**Task item:** Write each entry out once more, please, precisely as shown.

Data extracted from a collection
========
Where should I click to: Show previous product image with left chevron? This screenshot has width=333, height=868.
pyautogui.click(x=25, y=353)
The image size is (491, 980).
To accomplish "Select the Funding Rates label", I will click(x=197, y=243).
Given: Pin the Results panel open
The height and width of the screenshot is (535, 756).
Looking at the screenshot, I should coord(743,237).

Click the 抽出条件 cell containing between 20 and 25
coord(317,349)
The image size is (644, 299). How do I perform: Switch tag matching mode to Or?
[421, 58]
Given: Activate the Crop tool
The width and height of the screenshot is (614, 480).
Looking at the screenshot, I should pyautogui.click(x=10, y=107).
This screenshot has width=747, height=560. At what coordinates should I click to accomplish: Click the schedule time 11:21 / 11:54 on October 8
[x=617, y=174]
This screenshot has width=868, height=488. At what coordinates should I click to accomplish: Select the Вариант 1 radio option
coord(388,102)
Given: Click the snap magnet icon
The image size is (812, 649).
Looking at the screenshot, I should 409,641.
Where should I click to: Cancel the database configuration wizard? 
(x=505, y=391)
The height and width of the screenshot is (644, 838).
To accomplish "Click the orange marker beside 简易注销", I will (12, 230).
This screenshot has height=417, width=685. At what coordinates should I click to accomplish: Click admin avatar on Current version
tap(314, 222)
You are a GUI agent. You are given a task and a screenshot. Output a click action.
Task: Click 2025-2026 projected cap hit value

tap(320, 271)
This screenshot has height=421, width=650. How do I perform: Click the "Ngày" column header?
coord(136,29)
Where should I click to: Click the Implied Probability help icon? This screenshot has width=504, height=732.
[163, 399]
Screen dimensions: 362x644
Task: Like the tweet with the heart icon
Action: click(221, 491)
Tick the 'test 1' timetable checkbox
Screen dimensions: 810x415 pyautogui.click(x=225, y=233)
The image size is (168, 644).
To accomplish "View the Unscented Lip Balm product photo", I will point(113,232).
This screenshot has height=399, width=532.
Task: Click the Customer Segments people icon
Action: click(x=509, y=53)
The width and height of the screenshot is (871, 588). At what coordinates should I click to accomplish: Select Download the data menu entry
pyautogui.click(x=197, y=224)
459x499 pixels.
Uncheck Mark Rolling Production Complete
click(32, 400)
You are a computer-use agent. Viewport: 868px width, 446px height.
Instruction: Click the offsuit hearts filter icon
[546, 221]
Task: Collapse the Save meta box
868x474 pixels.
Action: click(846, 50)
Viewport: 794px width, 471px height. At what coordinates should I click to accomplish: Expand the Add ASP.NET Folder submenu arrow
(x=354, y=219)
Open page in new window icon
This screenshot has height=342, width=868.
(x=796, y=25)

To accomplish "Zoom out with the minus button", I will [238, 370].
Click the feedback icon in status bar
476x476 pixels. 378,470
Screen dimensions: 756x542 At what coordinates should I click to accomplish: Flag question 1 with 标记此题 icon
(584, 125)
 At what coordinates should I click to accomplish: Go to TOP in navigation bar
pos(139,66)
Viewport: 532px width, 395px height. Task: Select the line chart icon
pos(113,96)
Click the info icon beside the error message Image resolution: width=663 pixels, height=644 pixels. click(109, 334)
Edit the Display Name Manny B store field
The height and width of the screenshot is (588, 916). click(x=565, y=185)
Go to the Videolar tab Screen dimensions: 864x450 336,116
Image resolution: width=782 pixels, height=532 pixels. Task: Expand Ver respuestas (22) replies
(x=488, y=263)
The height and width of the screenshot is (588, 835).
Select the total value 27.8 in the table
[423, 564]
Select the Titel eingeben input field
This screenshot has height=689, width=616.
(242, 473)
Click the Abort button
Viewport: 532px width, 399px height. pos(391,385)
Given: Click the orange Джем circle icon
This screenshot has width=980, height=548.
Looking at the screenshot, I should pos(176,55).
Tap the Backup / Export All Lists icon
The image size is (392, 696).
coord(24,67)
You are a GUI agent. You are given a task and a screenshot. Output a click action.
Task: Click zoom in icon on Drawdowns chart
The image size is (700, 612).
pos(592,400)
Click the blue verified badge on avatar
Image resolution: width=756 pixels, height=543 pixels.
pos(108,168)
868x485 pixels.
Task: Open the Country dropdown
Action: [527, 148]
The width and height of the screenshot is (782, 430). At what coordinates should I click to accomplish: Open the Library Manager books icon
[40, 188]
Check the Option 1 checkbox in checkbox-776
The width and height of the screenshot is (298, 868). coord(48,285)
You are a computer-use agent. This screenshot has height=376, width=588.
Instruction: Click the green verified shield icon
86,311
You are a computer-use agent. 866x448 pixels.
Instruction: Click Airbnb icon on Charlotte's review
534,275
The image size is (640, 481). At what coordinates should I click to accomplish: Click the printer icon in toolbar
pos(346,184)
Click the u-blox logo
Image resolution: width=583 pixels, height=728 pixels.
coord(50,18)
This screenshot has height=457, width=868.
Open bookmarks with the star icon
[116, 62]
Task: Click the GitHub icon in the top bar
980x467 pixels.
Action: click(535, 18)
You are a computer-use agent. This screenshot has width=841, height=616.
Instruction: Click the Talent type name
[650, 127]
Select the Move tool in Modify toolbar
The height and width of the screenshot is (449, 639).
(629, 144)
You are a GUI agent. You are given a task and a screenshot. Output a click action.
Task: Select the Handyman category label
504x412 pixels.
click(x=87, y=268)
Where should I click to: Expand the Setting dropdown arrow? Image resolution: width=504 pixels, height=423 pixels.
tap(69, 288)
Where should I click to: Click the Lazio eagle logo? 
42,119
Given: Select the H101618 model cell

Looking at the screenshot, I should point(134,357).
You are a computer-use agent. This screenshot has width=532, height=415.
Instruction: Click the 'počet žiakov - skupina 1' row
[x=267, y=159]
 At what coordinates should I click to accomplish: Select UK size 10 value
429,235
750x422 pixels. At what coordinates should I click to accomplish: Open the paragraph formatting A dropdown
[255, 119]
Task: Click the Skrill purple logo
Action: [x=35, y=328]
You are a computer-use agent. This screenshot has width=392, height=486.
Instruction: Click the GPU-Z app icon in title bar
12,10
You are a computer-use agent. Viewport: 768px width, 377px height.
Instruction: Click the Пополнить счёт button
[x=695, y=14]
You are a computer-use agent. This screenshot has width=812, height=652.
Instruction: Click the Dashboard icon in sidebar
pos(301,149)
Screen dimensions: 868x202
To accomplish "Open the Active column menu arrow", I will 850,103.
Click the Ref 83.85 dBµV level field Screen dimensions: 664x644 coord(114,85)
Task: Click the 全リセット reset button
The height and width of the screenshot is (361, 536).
========
**Solution to this task:**
Where should I click to: Show previous product image with left chevron? This screenshot has width=333, height=868.
pyautogui.click(x=25, y=353)
The image size is (491, 980).
To accomplish "Select the Funding Rates label", I will click(x=197, y=243).
Given: Pin the Results panel open
The height and width of the screenshot is (535, 756).
Looking at the screenshot, I should coord(743,237).

Click the 抽出条件 cell containing between 20 and 25
coord(317,349)
The image size is (644, 299). How do I perform: Switch tag matching mode to Or?
[421, 58]
Given: Activate the Crop tool
The width and height of the screenshot is (614, 480).
Looking at the screenshot, I should pyautogui.click(x=10, y=107).
This screenshot has width=747, height=560. At what coordinates should I click to accomplish: Click the schedule time 11:21 / 11:54 on October 8
[x=617, y=174]
This screenshot has width=868, height=488. At what coordinates should I click to accomplish: Select the Вариант 1 radio option
coord(388,102)
Given: Click the snap magnet icon
The image size is (812, 649).
Looking at the screenshot, I should 409,641.
Where should I click to: Cancel the database configuration wizard? 
(x=505, y=391)
The height and width of the screenshot is (644, 838).
To accomplish "Click the orange marker beside 简易注销", I will (12, 230).
This screenshot has height=417, width=685. At what coordinates should I click to accomplish: Click admin avatar on Current version
tap(314, 222)
You are a GUI agent. You are given a task and a screenshot. Output a click action.
Task: Click 2025-2026 projected cap hit value

tap(320, 271)
This screenshot has height=421, width=650. How do I perform: Click the "Ngày" column header?
coord(136,29)
Where should I click to: Click the Implied Probability help icon? This screenshot has width=504, height=732.
[163, 399]
Screen dimensions: 362x644
Task: Like the tweet with the heart icon
Action: click(221, 491)
Tick the 'test 1' timetable checkbox
Screen dimensions: 810x415 pyautogui.click(x=225, y=233)
The image size is (168, 644).
To accomplish "View the Unscented Lip Balm product photo", I will point(113,232).
This screenshot has height=399, width=532.
Task: Click the Customer Segments people icon
Action: click(x=509, y=53)
The width and height of the screenshot is (871, 588). At what coordinates should I click to accomplish: Select Download the data menu entry
pyautogui.click(x=197, y=224)
459x499 pixels.
Uncheck Mark Rolling Production Complete
click(32, 400)
You are a computer-use agent. Viewport: 868px width, 446px height.
Instruction: Click the offsuit hearts filter icon
[546, 221]
Task: Collapse the Save meta box
868x474 pixels.
Action: click(846, 50)
Viewport: 794px width, 471px height. At what coordinates should I click to accomplish: Expand the Add ASP.NET Folder submenu arrow
(x=354, y=219)
Open page in new window icon
This screenshot has height=342, width=868.
(x=796, y=25)

To accomplish "Zoom out with the minus button", I will [238, 370].
Click the feedback icon in status bar
476x476 pixels. 378,470
Screen dimensions: 756x542 At what coordinates should I click to accomplish: Flag question 1 with 标记此题 icon
(584, 125)
 At what coordinates should I click to accomplish: Go to TOP in navigation bar
pos(139,66)
Viewport: 532px width, 395px height. Task: Select the line chart icon
pos(113,96)
Click the info icon beside the error message Image resolution: width=663 pixels, height=644 pixels. click(109, 334)
Edit the Display Name Manny B store field
The height and width of the screenshot is (588, 916). click(x=565, y=185)
Go to the Videolar tab Screen dimensions: 864x450 336,116
Image resolution: width=782 pixels, height=532 pixels. Task: Expand Ver respuestas (22) replies
(x=488, y=263)
The height and width of the screenshot is (588, 835).
Select the total value 27.8 in the table
[423, 564]
Select the Titel eingeben input field
This screenshot has height=689, width=616.
(242, 473)
Click the Abort button
Viewport: 532px width, 399px height. pos(391,385)
Given: Click the orange Джем circle icon
This screenshot has width=980, height=548.
Looking at the screenshot, I should pos(176,55).
Tap the Backup / Export All Lists icon
The image size is (392, 696).
coord(24,67)
You are a GUI agent. You are given a task and a screenshot. Output a click action.
Task: Click zoom in icon on Drawdowns chart
The image size is (700, 612).
pos(592,400)
Click the blue verified badge on avatar
Image resolution: width=756 pixels, height=543 pixels.
pos(108,168)
868x485 pixels.
Task: Open the Country dropdown
Action: [527, 148]
The width and height of the screenshot is (782, 430). At what coordinates should I click to accomplish: Open the Library Manager books icon
[40, 188]
Check the Option 1 checkbox in checkbox-776
The width and height of the screenshot is (298, 868). coord(48,285)
You are a computer-use agent. This screenshot has height=376, width=588.
Instruction: Click the green verified shield icon
86,311
You are a computer-use agent. 866x448 pixels.
Instruction: Click Airbnb icon on Charlotte's review
534,275
The image size is (640, 481). At what coordinates should I click to accomplish: Click the printer icon in toolbar
pos(346,184)
Click the u-blox logo
Image resolution: width=583 pixels, height=728 pixels.
coord(50,18)
This screenshot has height=457, width=868.
Open bookmarks with the star icon
[116, 62]
Task: Click the GitHub icon in the top bar
980x467 pixels.
Action: click(535, 18)
You are a computer-use agent. This screenshot has width=841, height=616.
Instruction: Click the Talent type name
[650, 127]
Select the Move tool in Modify toolbar
The height and width of the screenshot is (449, 639).
(629, 144)
You are a GUI agent. You are given a task and a screenshot. Output a click action.
Task: Select the Handyman category label
504x412 pixels.
click(x=87, y=268)
Where should I click to: Expand the Setting dropdown arrow? Image resolution: width=504 pixels, height=423 pixels.
tap(69, 288)
Where should I click to: Click the Lazio eagle logo? 
42,119
Given: Select the H101618 model cell

Looking at the screenshot, I should point(134,357).
You are a computer-use agent. This screenshot has width=532, height=415.
Instruction: Click the 'počet žiakov - skupina 1' row
[x=267, y=159]
 At what coordinates should I click to accomplish: Select UK size 10 value
429,235
750x422 pixels. At what coordinates should I click to accomplish: Open the paragraph formatting A dropdown
[255, 119]
Task: Click the Skrill purple logo
Action: [x=35, y=328]
You are a computer-use agent. This screenshot has width=392, height=486.
Instruction: Click the GPU-Z app icon in title bar
12,10
You are a computer-use agent. Viewport: 768px width, 377px height.
Instruction: Click the Пополнить счёт button
[x=695, y=14]
You are a computer-use agent. This screenshot has width=812, height=652.
Instruction: Click the Dashboard icon in sidebar
pos(301,149)
Screen dimensions: 868x202
To accomplish "Open the Active column menu arrow", I will 850,103.
Click the Ref 83.85 dBµV level field Screen dimensions: 664x644 coord(114,85)
Task: Click the 全リセット reset button
The height and width of the screenshot is (361, 536).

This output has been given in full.